We have explored the folding dynamics of the BoNT endopeptidase using BoNT serotype A Light Chain (BoNT/A LC) as a model system. We have utilized urea denaturation assays and Molecular Dynamics (MD) simulations to unmask the folding mechanism. A highly unusual folding pattern has emerged, which does not show a typical folding co-operativity but rather, it follows a unique three-step denaturation process with two intermediate states, i.e. N <=>I1 <=>I2<=>U. This finding agreed with results from MD simulations which enabled us to resolve the structural underpinning of BoNT in the native state (N), intermediate state (I1 and I2), and unfolded state (U). Except for the intermediate state I2, all the states of BoNT/A retained full enzymatic activity for the substrate SNAP-25, including the unfolded state U stable in 7 M urea solution. Direct observation of the functionally active intermediate states of BoNT defines a unique folding pattern and specifies the crucial role played by partially unfolded intermediate conformations. Our results stress the importance of the structural heterogeneity and conformational flexibility in the toxin's mechanism of intracellular survival and action. We are also examining the characteristics of native and PRIME (Pre Imminent Molten Globule Enzyme) conformations and mechanism of enzyme-substrate binding, utilizing MD simulation.
The MG state of proteins is believed to be part of the cell engineering which forms important intermediate conformations required for protein folding. The non-native conformations not only involve transmembrane translocation but also become a part of processes raking place within the cells. The MG conformations are required for various biological processes including translocation of proteins across the organelles or cell membranes, assisting molecular chaperones, binding to proteins to prevent then from aggregating until the quaternary structure is formed, ligand transfer, binding to multiple ligands, protein degradation at the acidic pH, channel or pore formation under low pH conditions, and for enzymatic activity.

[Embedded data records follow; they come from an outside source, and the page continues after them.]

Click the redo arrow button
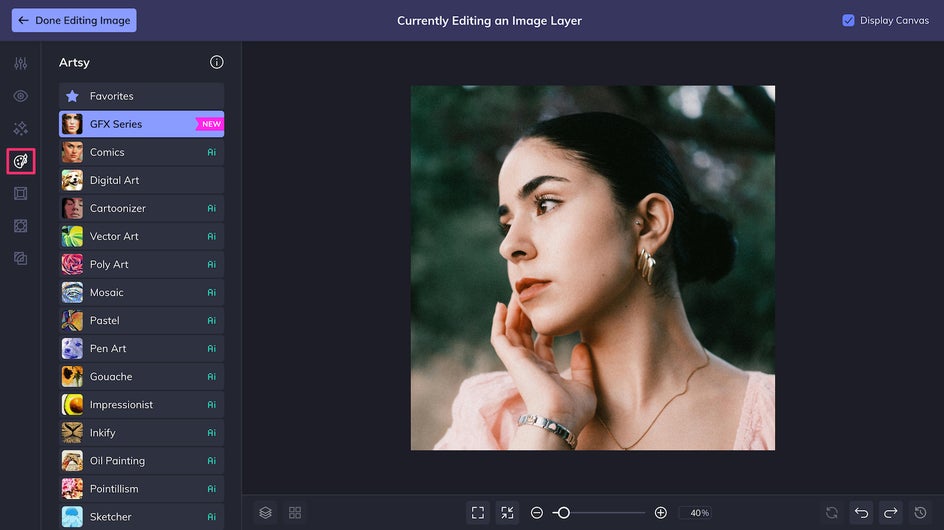944x530 pixels. point(890,513)
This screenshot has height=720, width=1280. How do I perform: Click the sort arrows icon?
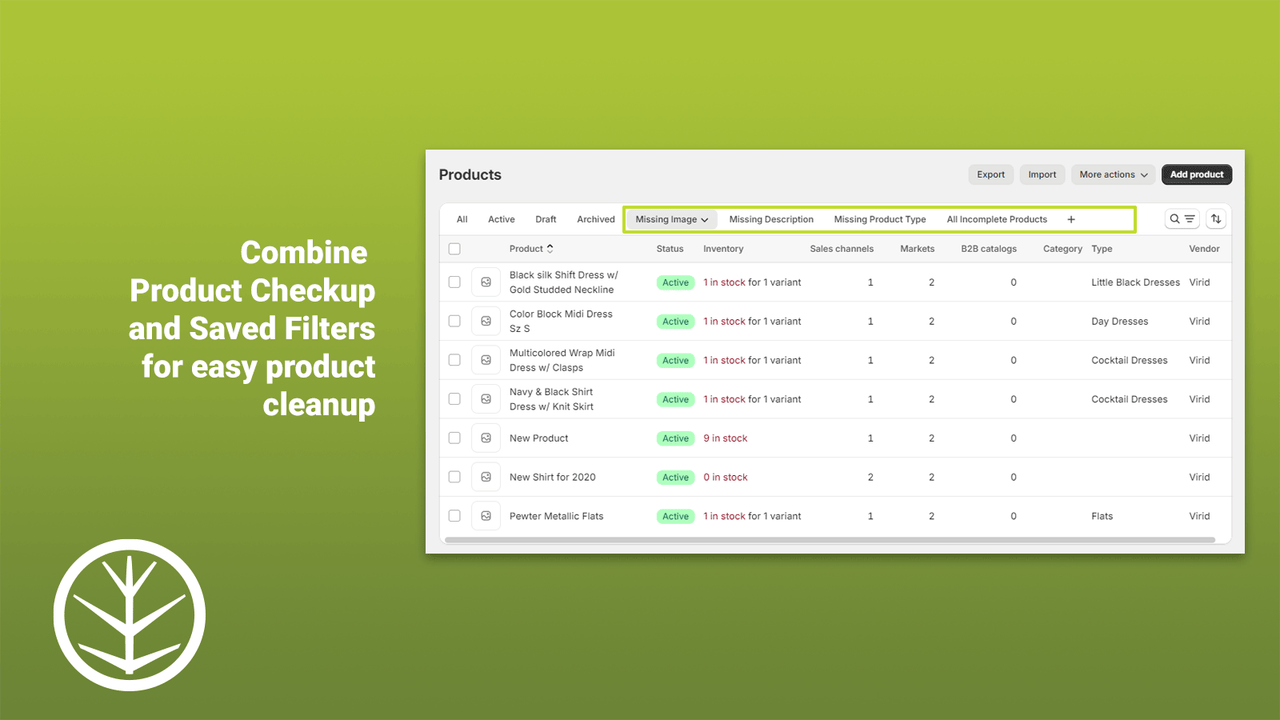coord(1215,218)
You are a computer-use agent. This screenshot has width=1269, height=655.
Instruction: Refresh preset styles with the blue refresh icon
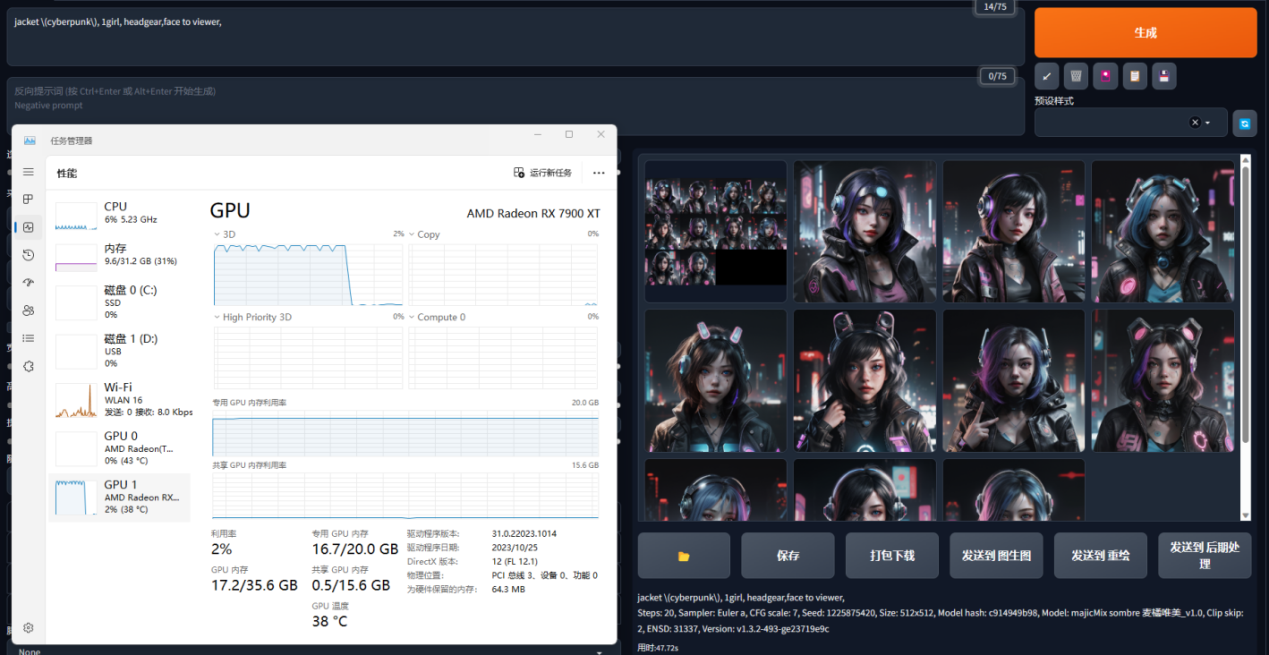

The MG state definitely plays some role in such genetic diseases owing to their existence in the denatured state under physiological conditions. However, the diverse nature of non-native conformations can also not be ignored which involves conformations other than a MG. More native MG structures need to be unraveled to better understand the unfolding process of proteins. The growing database of bacterial as well as human genomes will help in the further understanding of native MG structures.
Various members of toxin family have demonstrated to acquire the functional state by transforming their native conformation to molten globule conformation. The vital role of the MG structure is significant in translocation of various toxins in view of their exquisite specificity of their mechanism of actions. The remarkable utility of unravelling of MG state in the steps of intoxication will help in designing of effective diagnostics and specific antidotes against their effects. This family of proteins provides an integrated model to study various aspects of protein chemistry including factor affecting structural conformations of a protein, specifically, binding, translocation, longevity and various cellular functions.